慶應義塾

[第120回] 元井 直樹

登場者プロフィール

  • 元井 直樹(もとい なおき)

    (兵庫県立豊岡高等学校出身) 2005年3月 慶應義塾大学理工学部システムデザイン工学科卒業 2007年3月 慶應義塾大学大学院理工学研究科総合デザイン工学専攻修士課程修了 2010年9月 慶應義塾大学大学院理工学研究科総合デザイン工学専攻博士課程修了 2007年4月 トヨタ自動車株式会社入社 2010年4月 横浜国立大学大学院工学研究員研究教員 2014年1月 神戸大学大学院海事科学研究科講師 現在に至る

    元井 直樹(もとい なおき)

    (兵庫県立豊岡高等学校出身) 2005年3月 慶應義塾大学理工学部システムデザイン工学科卒業 2007年3月 慶應義塾大学大学院理工学研究科総合デザイン工学専攻修士課程修了 2010年9月 慶應義塾大学大学院理工学研究科総合デザイン工学専攻博士課程修了 2007年4月 トヨタ自動車株式会社入社 2010年4月 横浜国立大学大学院工学研究員研究教員 2014年1月 神戸大学大学院海事科学研究科講師 現在に至る

この度は、塾員来往への執筆機会を頂き、関係者各位の方々に心より感謝を申し上げます。若輩者ではございますが、私が感じる慶應義塾大学について僭越ながら記させて頂きます。私は、学部4年、修士2年、博士2年の合計8年間の大学生活を慶應義塾大学で過ごしました。この8年間の学生生活を振り返ってみると、研究室やサークルでの楽しい日々が思い出されます。また、学生時代の様々な経験が、今の私の大きな財産であり、現在の生活の基礎となっていると感じます。私の学生生活の記憶を中心に、その後の社会人生活までを簡単ではございますが、記させて頂きます。

理工学部システムデザイン工学科へ

中学・高校生時代から理系科目が好きで、気付けばいつかは研究者となり、様々な研究を行うことを夢見ていました。工作などのものづくりが好きで、特にロボットに対する強い憧れがありました。そのため、大学入試ではロボットと言えば機械という考えから、機械学科への進学者が多い学門4を選択し、慶應義塾大学に入学しました。その後、学科配属等の説明会において、横断的な学問体系に魅力を感じ、システムデザイン工学科を選択しました。
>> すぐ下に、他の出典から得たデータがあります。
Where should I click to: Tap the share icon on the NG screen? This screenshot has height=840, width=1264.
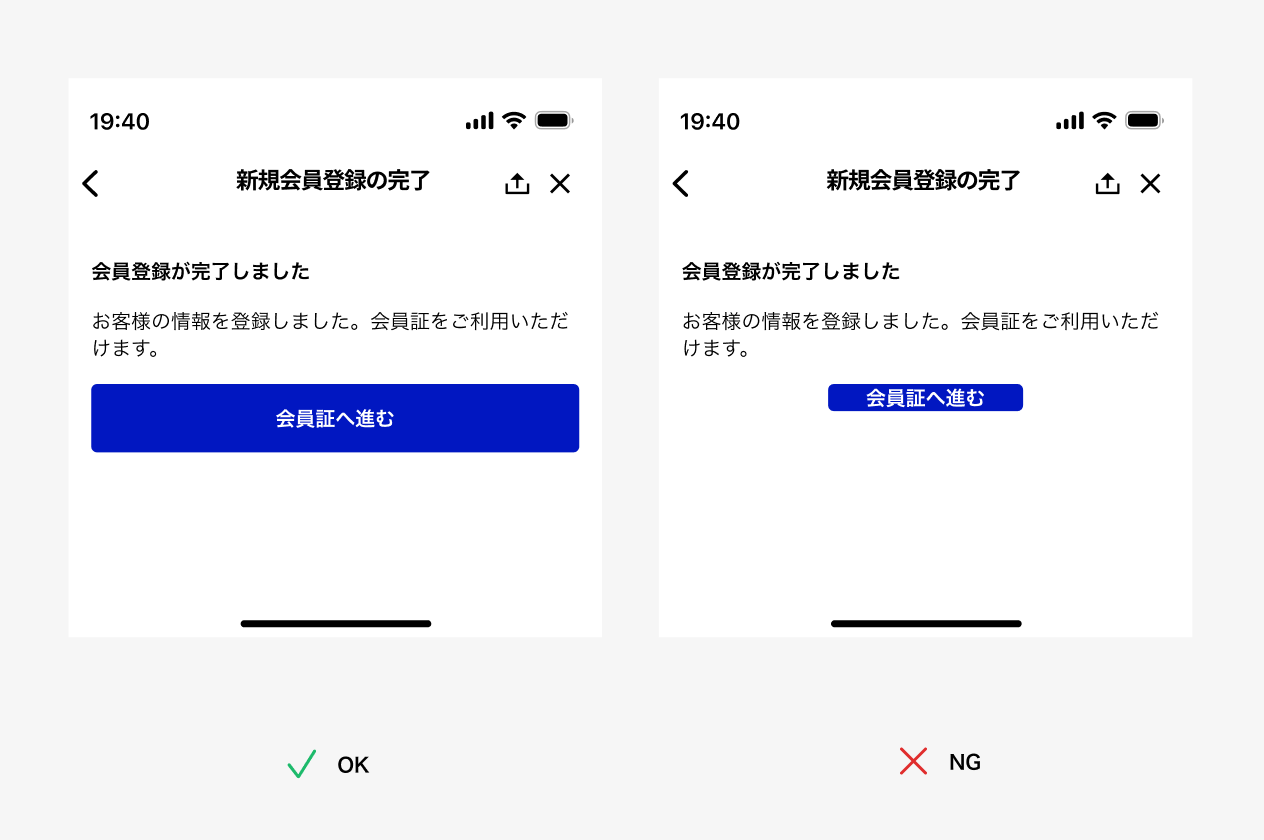1107,183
この2年進級時に学科を決める「学門制」という制度が、今の私の人生に大きく影響していると思います。高校時におけるイメージのみでの学科選択ではなく、大学進学後に実際の研究室を訪問し、様々な研究を見学してからの学科選択により、より将来へのビジョンが明確化できました。システムデザイン工学科においては、クラスの仲間にも恵まれ現在の仕事に直結する多くの知識を学習できたと感じています。
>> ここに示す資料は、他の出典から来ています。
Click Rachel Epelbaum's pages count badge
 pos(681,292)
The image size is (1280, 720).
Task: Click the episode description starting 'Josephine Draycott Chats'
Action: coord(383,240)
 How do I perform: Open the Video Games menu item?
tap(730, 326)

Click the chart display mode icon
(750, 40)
また、大学生活の楽しみの一つであるサークル活動においてはテニスサークル「慶球会硬式庭球部」に所属し、テニスや飲み会を楽しみ、大学生活を謳歌しました。特に、夏休みや春休みの長期休みを利用してのサークルの合宿では、昼はテニス、夜は飲み会漬けの日々を送りました。サークルで知り合った多くの仲間は、今でも連絡を取り合う人生のよき友人たちです。

慶球会硬式庭球部

研究室での日々

学部4年生での研究室配属では、大西公平教授主宰の研究室を希望し、念願かない配属となりました。配属されました大西公平研究室では、現在さまざまな大学で活躍されている多くの先生方が同窓としておられ、非常に刺激が多く、常に世界を意識した研究室でした。幸運にもこのような多くの刺激がある恵まれた研究室に配属されたこともあり、気が付けば自身も人の役に立つ研究がしたいと自然と考えるようになっていました。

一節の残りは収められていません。